*DIRECTIONS FOR THIS TASK*. Repeat every entry below exactly.
------ DATA FOR THIS EXERCISE ------
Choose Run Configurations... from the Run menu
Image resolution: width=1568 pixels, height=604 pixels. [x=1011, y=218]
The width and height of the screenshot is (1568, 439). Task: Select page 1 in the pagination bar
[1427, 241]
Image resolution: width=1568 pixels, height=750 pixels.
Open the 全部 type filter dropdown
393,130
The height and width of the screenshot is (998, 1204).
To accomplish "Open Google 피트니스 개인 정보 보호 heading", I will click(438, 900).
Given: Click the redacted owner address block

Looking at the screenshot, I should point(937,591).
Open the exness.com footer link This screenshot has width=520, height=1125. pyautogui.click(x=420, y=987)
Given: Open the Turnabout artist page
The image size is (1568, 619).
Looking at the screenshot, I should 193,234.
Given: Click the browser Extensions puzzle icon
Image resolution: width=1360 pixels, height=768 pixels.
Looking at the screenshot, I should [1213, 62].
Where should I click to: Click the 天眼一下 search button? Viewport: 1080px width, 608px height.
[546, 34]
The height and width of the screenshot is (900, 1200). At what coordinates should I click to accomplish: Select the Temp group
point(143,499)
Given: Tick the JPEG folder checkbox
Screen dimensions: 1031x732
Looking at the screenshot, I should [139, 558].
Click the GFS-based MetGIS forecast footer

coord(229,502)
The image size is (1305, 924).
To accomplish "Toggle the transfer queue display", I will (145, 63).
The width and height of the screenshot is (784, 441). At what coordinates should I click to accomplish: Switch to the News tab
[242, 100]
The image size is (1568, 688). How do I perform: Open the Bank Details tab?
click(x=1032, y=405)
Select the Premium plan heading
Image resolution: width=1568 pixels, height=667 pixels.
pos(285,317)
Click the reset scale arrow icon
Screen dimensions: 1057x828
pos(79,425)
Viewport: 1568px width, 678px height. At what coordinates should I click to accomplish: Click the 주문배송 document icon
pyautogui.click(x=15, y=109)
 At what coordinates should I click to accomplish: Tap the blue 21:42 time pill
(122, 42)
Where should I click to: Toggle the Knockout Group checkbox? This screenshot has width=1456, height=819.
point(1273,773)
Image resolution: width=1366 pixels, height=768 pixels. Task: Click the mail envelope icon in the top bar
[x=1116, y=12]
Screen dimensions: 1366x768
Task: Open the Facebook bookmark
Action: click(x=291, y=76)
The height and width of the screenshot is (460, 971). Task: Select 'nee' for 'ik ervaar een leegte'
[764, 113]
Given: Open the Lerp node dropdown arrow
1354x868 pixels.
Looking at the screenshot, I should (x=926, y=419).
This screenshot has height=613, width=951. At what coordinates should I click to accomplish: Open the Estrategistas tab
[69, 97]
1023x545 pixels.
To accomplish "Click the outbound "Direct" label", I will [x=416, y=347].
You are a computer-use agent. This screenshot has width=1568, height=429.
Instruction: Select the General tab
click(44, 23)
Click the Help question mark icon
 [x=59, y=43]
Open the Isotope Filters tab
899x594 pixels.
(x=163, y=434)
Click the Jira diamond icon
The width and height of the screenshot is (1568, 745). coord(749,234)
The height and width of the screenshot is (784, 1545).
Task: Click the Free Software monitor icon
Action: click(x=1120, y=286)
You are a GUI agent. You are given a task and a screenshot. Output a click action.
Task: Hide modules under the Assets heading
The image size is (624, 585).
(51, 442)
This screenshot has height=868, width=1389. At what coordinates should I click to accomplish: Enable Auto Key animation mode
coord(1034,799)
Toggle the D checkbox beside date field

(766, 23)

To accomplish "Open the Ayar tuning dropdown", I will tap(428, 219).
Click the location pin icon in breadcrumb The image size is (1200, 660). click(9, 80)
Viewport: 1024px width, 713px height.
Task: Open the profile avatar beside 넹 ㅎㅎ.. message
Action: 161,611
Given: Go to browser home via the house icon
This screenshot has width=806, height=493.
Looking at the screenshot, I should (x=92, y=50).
------
*REPLY*.
Choose Run Configurations... from the Run menu
Image resolution: width=1568 pixels, height=604 pixels. [x=1011, y=218]
The width and height of the screenshot is (1568, 439). Task: Select page 1 in the pagination bar
[1427, 241]
Image resolution: width=1568 pixels, height=750 pixels.
Open the 全部 type filter dropdown
393,130
The height and width of the screenshot is (998, 1204).
To accomplish "Open Google 피트니스 개인 정보 보호 heading", I will click(438, 900).
Given: Click the redacted owner address block

Looking at the screenshot, I should point(937,591).
Open the exness.com footer link This screenshot has width=520, height=1125. pyautogui.click(x=420, y=987)
Given: Open the Turnabout artist page
The image size is (1568, 619).
Looking at the screenshot, I should 193,234.
Given: Click the browser Extensions puzzle icon
Image resolution: width=1360 pixels, height=768 pixels.
Looking at the screenshot, I should [1213, 62].
Where should I click to: Click the 天眼一下 search button? Viewport: 1080px width, 608px height.
[546, 34]
The height and width of the screenshot is (900, 1200). At what coordinates should I click to accomplish: Select the Temp group
point(143,499)
Given: Tick the JPEG folder checkbox
Screen dimensions: 1031x732
Looking at the screenshot, I should [139, 558].
Click the GFS-based MetGIS forecast footer

coord(229,502)
The image size is (1305, 924).
To accomplish "Toggle the transfer queue display", I will (145, 63).
The width and height of the screenshot is (784, 441). At what coordinates should I click to accomplish: Switch to the News tab
[242, 100]
The image size is (1568, 688). How do I perform: Open the Bank Details tab?
click(x=1032, y=405)
Select the Premium plan heading
Image resolution: width=1568 pixels, height=667 pixels.
pos(285,317)
Click the reset scale arrow icon
Screen dimensions: 1057x828
pos(79,425)
Viewport: 1568px width, 678px height. At what coordinates should I click to accomplish: Click the 주문배송 document icon
pyautogui.click(x=15, y=109)
 At what coordinates should I click to accomplish: Tap the blue 21:42 time pill
(122, 42)
Where should I click to: Toggle the Knockout Group checkbox? This screenshot has width=1456, height=819.
point(1273,773)
Image resolution: width=1366 pixels, height=768 pixels. Task: Click the mail envelope icon in the top bar
[x=1116, y=12]
Screen dimensions: 1366x768
Task: Open the Facebook bookmark
Action: click(x=291, y=76)
The height and width of the screenshot is (460, 971). Task: Select 'nee' for 'ik ervaar een leegte'
[764, 113]
Given: Open the Lerp node dropdown arrow
1354x868 pixels.
Looking at the screenshot, I should (x=926, y=419).
This screenshot has height=613, width=951. At what coordinates should I click to accomplish: Open the Estrategistas tab
[69, 97]
1023x545 pixels.
To accomplish "Click the outbound "Direct" label", I will [x=416, y=347].
You are a computer-use agent. This screenshot has width=1568, height=429.
Instruction: Select the General tab
click(44, 23)
Click the Help question mark icon
 [x=59, y=43]
Open the Isotope Filters tab
899x594 pixels.
(x=163, y=434)
Click the Jira diamond icon
The width and height of the screenshot is (1568, 745). coord(749,234)
The height and width of the screenshot is (784, 1545).
Task: Click the Free Software monitor icon
Action: click(x=1120, y=286)
You are a GUI agent. You are given a task and a screenshot. Output a click action.
Task: Hide modules under the Assets heading
The image size is (624, 585).
(51, 442)
This screenshot has height=868, width=1389. At what coordinates should I click to accomplish: Enable Auto Key animation mode
coord(1034,799)
Toggle the D checkbox beside date field

(766, 23)

To accomplish "Open the Ayar tuning dropdown", I will tap(428, 219).
Click the location pin icon in breadcrumb The image size is (1200, 660). click(9, 80)
Viewport: 1024px width, 713px height.
Task: Open the profile avatar beside 넹 ㅎㅎ.. message
Action: 161,611
Given: Go to browser home via the house icon
This screenshot has width=806, height=493.
Looking at the screenshot, I should (x=92, y=50).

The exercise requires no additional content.